A fan of the Italian Futurists as well as Phuture Tekno, Balli also authored - under his full name Riccardo Balli - the aptly titled 2012 book Apocalypso Disco: La Rave-O-Luzione Della Post Techno.  Blurbed thusly at Amazon (excuse the crude Google translation job here):

"At the end of the eighties, the element of techno music was imposed as a viral macrocode on which thousands and thousands of young people recognized themselves. In the following two decades a nuclear fission took place which split it into small atoms: the breakcore, the 8 bit, the gabber, the mashup, the goa-trance, the mutant dancefloor ... An international galaxy almost impossible to tell . In this text Riccardo Balli analyzes the different musical and attitudinal ramifications of the post rave through oral tales, literary remixes, visionary interventions and interviews with producers and protagonists. The goal is focused on the dynamics of a political nature that have generated assault groups, extreme situations and new lifestyles: speedcore, psy community, c8.com, Elevate Festival and the world of chiptunes. A multitude of noises, ideas and movements whose spurious and transversal sound is called Apocalypso disco." 

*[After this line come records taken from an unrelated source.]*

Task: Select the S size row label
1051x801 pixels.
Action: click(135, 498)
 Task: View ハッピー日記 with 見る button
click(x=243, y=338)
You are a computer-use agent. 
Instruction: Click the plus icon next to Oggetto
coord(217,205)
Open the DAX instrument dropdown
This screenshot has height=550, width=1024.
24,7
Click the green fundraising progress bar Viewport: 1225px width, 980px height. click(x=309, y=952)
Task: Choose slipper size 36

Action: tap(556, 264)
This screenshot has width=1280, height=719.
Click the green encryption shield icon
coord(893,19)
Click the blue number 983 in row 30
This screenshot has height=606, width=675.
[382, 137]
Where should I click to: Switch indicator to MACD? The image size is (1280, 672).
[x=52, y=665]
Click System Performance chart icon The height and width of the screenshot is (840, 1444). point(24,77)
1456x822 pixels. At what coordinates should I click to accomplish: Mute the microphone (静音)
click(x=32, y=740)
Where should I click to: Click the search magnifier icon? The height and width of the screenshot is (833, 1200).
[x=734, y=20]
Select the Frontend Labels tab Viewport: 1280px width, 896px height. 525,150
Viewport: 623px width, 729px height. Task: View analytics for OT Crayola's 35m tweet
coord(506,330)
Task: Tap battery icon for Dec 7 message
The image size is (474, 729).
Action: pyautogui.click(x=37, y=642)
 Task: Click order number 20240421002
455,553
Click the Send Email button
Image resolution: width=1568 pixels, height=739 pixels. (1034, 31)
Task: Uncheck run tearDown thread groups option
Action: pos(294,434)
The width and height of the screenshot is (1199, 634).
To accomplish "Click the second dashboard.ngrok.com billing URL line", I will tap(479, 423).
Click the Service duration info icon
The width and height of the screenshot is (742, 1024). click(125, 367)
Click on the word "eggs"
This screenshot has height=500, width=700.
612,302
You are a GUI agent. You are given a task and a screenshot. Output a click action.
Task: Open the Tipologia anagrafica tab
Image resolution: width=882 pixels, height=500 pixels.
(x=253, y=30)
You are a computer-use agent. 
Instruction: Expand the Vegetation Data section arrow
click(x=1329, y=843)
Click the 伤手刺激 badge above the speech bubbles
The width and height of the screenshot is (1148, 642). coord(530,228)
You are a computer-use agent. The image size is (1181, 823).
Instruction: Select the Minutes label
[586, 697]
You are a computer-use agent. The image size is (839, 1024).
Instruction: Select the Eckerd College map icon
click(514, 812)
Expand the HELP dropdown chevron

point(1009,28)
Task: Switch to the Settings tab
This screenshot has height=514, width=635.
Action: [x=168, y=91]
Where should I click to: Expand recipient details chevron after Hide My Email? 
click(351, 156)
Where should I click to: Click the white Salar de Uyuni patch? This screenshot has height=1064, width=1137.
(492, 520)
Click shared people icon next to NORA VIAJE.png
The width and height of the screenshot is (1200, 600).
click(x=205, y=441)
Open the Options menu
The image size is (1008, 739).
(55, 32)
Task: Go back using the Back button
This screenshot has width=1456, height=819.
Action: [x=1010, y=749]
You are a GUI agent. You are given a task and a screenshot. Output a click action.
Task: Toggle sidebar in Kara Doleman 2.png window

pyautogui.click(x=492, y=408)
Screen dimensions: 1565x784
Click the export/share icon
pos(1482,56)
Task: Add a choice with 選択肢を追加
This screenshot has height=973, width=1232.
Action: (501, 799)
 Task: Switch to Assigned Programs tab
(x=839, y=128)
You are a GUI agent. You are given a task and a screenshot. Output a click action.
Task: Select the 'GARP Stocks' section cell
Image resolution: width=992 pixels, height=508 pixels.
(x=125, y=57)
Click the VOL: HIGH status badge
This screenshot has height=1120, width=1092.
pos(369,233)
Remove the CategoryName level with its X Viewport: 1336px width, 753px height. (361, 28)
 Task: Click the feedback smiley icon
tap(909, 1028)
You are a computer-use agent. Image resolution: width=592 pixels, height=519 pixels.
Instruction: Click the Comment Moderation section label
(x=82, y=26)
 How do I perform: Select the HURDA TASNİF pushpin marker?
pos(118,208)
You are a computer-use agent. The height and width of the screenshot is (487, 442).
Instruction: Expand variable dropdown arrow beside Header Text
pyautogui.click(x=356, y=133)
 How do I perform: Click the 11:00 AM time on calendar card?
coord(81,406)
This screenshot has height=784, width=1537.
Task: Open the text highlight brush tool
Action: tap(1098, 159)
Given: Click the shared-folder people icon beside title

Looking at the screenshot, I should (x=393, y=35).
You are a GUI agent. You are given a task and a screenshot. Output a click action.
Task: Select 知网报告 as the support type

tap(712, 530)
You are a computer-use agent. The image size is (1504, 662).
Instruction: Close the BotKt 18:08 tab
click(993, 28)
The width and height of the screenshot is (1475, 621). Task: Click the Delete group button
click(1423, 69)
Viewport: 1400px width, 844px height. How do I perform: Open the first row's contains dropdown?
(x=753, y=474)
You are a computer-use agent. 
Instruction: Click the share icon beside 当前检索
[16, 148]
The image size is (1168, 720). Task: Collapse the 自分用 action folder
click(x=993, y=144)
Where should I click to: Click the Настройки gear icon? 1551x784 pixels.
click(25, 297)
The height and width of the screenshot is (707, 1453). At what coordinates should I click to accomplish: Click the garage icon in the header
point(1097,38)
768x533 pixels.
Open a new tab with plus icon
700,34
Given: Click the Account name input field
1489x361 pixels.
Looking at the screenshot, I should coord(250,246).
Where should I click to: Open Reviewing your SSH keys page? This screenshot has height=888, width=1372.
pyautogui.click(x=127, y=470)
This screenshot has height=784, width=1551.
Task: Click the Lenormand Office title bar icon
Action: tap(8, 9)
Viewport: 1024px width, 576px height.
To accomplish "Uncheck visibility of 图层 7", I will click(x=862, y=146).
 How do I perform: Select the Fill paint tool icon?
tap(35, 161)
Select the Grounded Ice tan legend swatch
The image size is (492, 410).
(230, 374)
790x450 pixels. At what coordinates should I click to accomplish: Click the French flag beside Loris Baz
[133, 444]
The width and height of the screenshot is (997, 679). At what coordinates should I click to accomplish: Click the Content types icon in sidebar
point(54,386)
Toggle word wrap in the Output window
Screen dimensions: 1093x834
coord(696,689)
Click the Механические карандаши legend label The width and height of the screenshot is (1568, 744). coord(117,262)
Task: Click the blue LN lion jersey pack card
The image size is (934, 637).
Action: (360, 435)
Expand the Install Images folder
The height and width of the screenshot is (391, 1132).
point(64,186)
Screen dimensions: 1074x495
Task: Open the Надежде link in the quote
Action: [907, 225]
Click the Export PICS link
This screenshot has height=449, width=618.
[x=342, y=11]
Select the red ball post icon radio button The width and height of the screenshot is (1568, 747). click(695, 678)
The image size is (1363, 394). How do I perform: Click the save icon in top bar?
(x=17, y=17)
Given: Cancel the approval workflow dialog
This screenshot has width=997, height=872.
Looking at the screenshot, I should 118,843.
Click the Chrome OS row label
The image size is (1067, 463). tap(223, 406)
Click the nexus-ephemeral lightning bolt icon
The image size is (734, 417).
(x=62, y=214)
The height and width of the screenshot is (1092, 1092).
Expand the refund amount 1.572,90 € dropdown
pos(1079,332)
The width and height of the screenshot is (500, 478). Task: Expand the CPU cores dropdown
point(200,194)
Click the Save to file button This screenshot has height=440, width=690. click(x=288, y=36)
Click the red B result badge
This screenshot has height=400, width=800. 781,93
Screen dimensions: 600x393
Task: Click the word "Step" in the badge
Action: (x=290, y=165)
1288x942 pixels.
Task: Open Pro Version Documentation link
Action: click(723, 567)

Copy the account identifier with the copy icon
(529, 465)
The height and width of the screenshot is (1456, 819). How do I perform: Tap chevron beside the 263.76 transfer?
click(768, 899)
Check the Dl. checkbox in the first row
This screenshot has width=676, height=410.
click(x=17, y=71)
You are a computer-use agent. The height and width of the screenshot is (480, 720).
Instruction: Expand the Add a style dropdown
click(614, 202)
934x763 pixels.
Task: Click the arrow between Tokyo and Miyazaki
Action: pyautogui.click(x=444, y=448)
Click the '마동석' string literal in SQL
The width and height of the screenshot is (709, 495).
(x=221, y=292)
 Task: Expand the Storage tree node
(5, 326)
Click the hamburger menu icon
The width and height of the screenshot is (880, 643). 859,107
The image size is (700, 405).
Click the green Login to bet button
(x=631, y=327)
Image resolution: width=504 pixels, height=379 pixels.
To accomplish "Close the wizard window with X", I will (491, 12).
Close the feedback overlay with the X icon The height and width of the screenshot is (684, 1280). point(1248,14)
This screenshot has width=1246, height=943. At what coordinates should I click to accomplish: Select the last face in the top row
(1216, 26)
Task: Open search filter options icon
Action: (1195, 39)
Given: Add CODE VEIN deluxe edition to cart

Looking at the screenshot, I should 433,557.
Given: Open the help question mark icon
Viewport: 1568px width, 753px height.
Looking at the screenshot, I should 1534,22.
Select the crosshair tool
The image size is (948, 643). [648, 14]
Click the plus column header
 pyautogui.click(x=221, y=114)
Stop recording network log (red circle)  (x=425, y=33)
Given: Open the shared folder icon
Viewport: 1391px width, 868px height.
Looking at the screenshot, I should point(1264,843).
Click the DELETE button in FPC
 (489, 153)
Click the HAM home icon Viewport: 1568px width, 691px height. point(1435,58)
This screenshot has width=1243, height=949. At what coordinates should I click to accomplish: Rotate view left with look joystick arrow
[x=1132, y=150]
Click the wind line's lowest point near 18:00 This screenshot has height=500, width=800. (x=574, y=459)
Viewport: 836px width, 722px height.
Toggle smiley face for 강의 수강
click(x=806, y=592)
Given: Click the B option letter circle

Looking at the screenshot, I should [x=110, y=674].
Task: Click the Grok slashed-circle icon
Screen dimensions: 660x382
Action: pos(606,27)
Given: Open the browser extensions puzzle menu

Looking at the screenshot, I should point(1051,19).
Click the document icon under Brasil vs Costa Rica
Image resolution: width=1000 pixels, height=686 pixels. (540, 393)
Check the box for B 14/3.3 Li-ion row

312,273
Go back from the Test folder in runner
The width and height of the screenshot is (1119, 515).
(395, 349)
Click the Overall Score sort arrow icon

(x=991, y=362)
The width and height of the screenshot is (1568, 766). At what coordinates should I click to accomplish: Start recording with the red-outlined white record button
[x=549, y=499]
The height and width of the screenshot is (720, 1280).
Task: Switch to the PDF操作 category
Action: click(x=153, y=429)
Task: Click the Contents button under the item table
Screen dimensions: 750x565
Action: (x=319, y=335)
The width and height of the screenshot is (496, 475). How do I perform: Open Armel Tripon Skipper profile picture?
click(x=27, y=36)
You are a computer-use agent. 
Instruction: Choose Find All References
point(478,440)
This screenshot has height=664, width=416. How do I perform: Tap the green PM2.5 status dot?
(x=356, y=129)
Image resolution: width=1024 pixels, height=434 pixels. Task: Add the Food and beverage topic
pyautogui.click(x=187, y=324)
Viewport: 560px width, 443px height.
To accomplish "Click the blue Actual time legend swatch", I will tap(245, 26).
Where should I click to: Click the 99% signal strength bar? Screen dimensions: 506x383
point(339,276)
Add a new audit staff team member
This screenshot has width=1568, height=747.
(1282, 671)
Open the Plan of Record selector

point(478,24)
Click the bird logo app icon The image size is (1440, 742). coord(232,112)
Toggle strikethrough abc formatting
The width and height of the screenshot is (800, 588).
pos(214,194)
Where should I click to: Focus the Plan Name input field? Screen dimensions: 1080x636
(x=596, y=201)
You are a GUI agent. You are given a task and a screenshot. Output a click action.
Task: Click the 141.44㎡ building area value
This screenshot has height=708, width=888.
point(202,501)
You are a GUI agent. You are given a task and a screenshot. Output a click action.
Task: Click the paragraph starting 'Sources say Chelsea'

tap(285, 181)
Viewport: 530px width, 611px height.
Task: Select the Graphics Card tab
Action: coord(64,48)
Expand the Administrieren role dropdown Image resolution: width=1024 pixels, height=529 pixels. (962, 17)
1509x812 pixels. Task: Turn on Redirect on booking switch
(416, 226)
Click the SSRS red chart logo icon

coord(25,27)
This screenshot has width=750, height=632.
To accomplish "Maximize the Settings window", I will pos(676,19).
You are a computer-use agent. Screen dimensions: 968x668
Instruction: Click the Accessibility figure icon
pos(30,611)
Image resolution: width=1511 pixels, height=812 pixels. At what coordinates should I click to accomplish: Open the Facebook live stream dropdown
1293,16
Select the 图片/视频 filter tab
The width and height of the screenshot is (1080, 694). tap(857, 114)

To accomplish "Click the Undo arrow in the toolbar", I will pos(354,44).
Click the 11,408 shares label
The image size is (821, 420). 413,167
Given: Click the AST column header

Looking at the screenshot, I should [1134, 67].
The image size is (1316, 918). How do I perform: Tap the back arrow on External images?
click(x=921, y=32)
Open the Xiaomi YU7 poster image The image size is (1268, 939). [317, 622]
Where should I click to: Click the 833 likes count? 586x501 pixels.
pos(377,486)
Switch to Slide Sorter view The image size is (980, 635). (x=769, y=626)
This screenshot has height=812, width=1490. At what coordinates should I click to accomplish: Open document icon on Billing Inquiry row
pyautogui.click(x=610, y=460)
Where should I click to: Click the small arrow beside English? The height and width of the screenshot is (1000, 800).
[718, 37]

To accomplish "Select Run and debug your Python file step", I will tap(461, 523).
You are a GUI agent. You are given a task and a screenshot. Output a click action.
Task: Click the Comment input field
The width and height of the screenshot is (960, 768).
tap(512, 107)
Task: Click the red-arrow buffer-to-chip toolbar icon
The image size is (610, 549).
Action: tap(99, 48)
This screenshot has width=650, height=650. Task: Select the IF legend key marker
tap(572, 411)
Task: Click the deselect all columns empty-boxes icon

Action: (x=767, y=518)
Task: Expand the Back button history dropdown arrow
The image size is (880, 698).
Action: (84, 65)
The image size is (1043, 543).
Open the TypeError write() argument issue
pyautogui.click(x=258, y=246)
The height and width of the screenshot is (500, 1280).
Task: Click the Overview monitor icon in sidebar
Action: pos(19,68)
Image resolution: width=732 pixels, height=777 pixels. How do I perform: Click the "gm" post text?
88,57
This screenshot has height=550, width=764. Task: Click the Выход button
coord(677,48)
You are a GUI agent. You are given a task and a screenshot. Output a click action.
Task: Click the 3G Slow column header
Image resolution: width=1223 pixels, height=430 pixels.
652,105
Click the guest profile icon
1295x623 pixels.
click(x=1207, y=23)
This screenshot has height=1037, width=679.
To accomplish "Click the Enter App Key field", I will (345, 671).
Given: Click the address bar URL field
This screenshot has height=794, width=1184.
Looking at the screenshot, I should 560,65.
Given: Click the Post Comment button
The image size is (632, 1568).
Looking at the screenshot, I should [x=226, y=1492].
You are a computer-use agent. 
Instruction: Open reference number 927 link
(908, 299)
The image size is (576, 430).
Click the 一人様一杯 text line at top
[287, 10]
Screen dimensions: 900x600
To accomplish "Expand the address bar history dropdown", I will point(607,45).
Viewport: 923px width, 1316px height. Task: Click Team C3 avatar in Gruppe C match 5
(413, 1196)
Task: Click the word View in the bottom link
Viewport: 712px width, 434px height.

(I mentioned to Balli my dim recollection of having once operated - in partnership with Margin / Monitor comrade Paul Oldfield - a deejay duo team that traded under the name Apocalypso. We were not hugely successful in our appeal to the Oxford student market)

Balli also is involved in the label / organisation Sonic Belligeranza ("hard-electronics blaxploitation since the year 2000") and a contributor to Datacide, the original  intellectual hardcore / hardcore intellectual zine.

Datacide is still active on the web and intermittently in print too (there's a new issue just out in fact - #17, details of the contents and how to purchase here).

Recently Datacide held a panel discussion about retro both in and outside dance culture, titled next:now - strategies to resample the future and what do you know, there's a quote from the intro to Retromania right at the front...

"Once upon a time, pop‘s metabolism buzzed with dynamic energy, creating the surging-in-to-the-future feel of periods like the psychedelic sixties, the post-punk seventies, the hip-hop eighties and the rave nineties. The 2000s felt different.…  Instead of being the threshold to the future, the first then years of the twenty-first century turned out to be the ‚Re‘ Decade … revivals, reissues, remakes,
re-enactments. Endless retrospection...."

Hyperstasis  - the apocalypse as atemporality, entropy, the whimper

versus

Phuturism - apocalypse as teleology, conflagration=consummation, the BANG.